Télérama - n°3152 - D.H. Lawrence, Croquis étrusques

 Télérama - n°3152 - D.H. Lawrence, Croquis étrusques
12 juin 2010

D.H. Lawrence, Croquis étrusques

En 1927, trois ans avant sa mort, le romancier anglais D.H. Lawrence, déjà malade, sillonne les bords de la mer tyrrhénienne et les terres de Toscane à la recherche des Etrusques. Loin d'être un simple pèlerinage, ce « cap aux tombes » qu'il clame d'entrée de jeu devient, au fil des jours, un voyage plein de promesses. Armé de son indicateur des chemins de fer, Lawrence, avec son ami Earl Brewster, saute de trains en « bus motorisé », gravit les ruelles des petites villes et s'émerveille des traces d'une civilisation disparue vingt siècles auparavant.

Les tombes creusées dans la roche, les fresques colorées où dansent des oiseaux et des personnages aux silhouettes élancées, l'ourlé des étoffes que le temps n'est pas parvenu à effacer sont, pour Lawrence, les indices d'une joie de vivre et d'une abondance de vie qui l'envahissent. L'écrivain est certes documenté, mais avant tout il sait regarder, débusquer les « formes étranges et spontanées qui refusent toute normalisation », s'attendrir de la sensualité d'un cheval peint, du visage « de faune » d'un berger rencontré ou de la lumière du crépuscule qui coiffe les pierres d'un rose apaisant.

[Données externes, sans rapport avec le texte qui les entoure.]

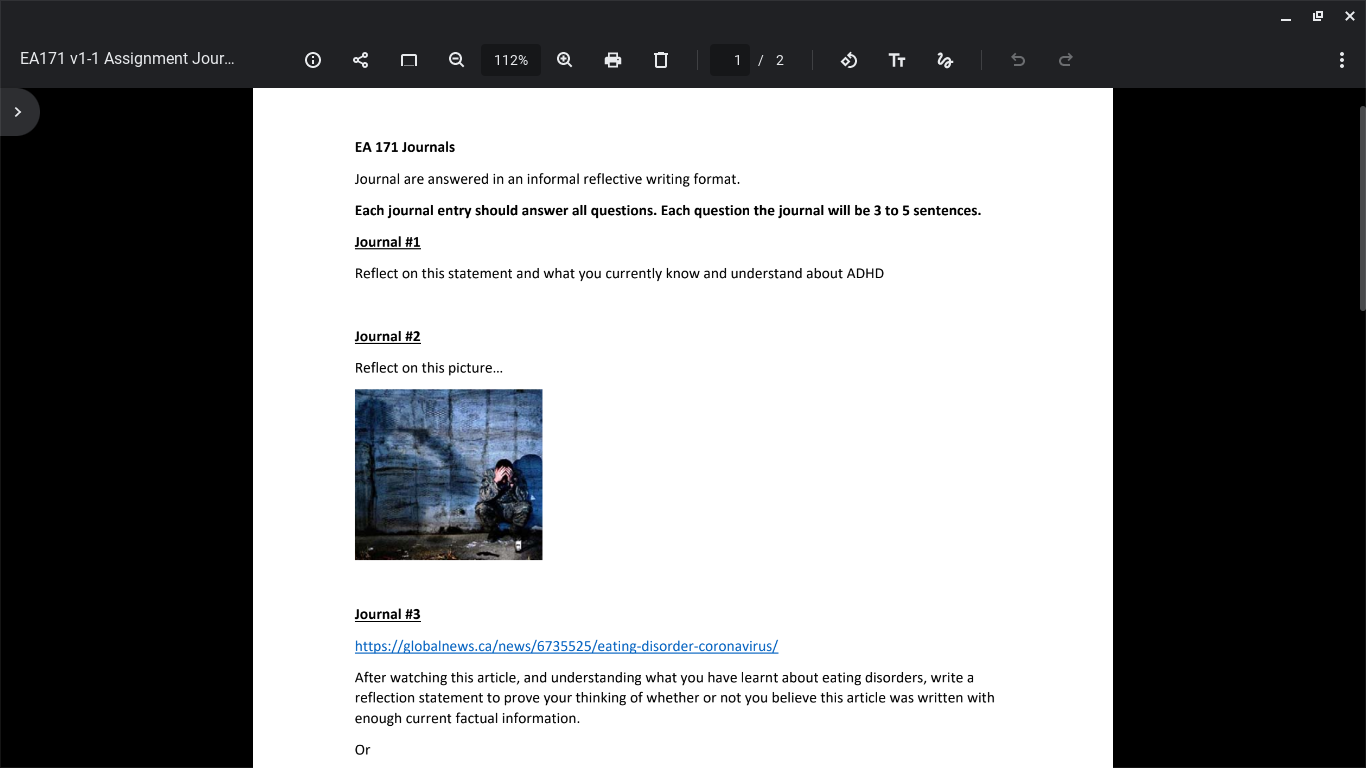Enable the text annotation tool
This screenshot has height=768, width=1366.
(x=897, y=60)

Rome, « avec un très grand R », avait anéanti la civilisation étrusque. L'Italie fasciste, qui se réclame de la Rome antique, triomphe aussi en ces années 1920. Ces carnets, dont cette nouvelle édition magnifiquement traduite fait la part belle aux illustrations, sont plus poétiques que politiques, mais on sent bien que Lawrence préfère l'ocre rouge des peintures étrusques au noir des chemises fascistes. Comment pourrait-il en être autrement de la part d'un homme qui salue avec un tel bonheur la vitalité des siècles insouciants ?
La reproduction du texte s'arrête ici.